-- Opening Marker --

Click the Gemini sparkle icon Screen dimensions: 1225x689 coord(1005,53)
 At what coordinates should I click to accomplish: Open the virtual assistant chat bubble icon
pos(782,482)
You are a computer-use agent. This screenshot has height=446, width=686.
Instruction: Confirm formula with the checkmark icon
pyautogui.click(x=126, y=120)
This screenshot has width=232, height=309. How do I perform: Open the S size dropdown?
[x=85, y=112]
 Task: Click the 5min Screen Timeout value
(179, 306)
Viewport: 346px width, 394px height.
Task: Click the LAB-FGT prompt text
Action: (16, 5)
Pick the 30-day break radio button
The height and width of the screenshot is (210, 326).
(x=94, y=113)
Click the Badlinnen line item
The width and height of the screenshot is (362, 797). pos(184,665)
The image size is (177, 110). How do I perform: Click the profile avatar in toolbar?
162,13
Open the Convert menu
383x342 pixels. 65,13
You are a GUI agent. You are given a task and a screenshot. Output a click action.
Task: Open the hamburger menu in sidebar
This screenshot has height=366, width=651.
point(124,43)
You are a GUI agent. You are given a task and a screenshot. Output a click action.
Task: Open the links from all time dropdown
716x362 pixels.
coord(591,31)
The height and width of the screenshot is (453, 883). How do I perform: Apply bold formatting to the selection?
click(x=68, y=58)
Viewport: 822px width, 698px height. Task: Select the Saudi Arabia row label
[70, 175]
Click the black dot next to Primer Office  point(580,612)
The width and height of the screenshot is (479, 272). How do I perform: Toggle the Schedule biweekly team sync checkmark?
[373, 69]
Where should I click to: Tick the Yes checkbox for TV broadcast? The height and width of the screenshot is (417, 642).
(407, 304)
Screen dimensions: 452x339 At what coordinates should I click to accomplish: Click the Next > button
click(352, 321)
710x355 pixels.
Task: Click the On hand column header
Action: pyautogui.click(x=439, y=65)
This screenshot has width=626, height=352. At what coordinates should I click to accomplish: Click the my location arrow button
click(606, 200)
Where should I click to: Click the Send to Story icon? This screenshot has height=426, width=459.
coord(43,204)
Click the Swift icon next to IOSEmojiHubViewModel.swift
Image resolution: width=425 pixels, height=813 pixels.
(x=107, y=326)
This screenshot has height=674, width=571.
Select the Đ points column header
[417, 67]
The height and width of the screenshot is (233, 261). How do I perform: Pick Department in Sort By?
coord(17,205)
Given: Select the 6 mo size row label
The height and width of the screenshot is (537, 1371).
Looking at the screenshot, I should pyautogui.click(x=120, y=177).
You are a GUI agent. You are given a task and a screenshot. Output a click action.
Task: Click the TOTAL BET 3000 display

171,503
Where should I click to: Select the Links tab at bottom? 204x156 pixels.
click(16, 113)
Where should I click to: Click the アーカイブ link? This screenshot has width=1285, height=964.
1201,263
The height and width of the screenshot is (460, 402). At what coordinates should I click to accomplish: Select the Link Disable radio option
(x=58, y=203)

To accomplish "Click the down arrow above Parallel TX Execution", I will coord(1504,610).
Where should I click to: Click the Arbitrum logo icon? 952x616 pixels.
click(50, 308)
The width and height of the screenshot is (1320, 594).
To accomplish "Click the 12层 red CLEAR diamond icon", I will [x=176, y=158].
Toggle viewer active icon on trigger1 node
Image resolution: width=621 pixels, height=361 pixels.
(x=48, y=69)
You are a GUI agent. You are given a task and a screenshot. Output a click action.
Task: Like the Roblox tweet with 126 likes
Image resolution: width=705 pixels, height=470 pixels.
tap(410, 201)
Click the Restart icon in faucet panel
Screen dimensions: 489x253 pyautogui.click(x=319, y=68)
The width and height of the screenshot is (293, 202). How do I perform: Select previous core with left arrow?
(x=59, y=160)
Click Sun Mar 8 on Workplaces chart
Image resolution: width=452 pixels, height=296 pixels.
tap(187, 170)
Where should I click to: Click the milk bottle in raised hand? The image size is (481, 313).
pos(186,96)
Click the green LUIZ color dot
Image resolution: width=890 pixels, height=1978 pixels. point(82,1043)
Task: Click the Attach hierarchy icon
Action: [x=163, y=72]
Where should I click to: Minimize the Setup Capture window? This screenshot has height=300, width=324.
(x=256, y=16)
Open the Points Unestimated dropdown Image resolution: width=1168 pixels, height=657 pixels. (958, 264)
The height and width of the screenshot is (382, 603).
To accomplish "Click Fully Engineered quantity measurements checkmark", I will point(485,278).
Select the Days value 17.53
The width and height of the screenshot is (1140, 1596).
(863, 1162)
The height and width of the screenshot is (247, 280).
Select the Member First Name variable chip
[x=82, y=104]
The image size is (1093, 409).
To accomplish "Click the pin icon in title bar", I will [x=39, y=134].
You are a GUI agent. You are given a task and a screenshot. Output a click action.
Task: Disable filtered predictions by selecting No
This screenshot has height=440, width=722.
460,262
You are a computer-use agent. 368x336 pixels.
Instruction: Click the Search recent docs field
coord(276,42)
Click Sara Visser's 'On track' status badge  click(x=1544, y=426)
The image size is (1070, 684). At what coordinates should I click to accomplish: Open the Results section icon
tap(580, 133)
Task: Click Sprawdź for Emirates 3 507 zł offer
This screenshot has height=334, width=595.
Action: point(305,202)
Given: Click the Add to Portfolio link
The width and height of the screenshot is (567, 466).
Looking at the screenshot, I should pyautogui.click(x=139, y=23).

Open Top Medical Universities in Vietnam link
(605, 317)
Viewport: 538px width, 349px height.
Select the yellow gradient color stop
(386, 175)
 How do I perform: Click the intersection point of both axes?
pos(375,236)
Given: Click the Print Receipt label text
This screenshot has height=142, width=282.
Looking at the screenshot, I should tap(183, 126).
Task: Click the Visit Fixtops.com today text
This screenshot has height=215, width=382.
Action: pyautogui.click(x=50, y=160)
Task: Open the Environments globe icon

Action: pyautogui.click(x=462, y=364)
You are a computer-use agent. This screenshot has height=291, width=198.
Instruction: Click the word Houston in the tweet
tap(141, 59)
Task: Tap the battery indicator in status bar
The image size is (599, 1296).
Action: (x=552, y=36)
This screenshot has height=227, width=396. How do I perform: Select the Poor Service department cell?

-- Closing Marker --

Task to carry out:
Retype the records above, but only those lines that fall between the line containing "Click Sara Visser's" and the line containing "Viewport: 538px width, 349px height.", with both of those lines included, exactly as written.

Result:
Click Sara Visser's 'On track' status badge  click(x=1544, y=426)
The image size is (1070, 684). At what coordinates should I click to accomplish: Open the Results section icon
tap(580, 133)
Task: Click Sprawdź for Emirates 3 507 zł offer
This screenshot has height=334, width=595.
Action: point(305,202)
Given: Click the Add to Portfolio link
The width and height of the screenshot is (567, 466).
Looking at the screenshot, I should pyautogui.click(x=139, y=23).

Open Top Medical Universities in Vietnam link
(605, 317)
Viewport: 538px width, 349px height.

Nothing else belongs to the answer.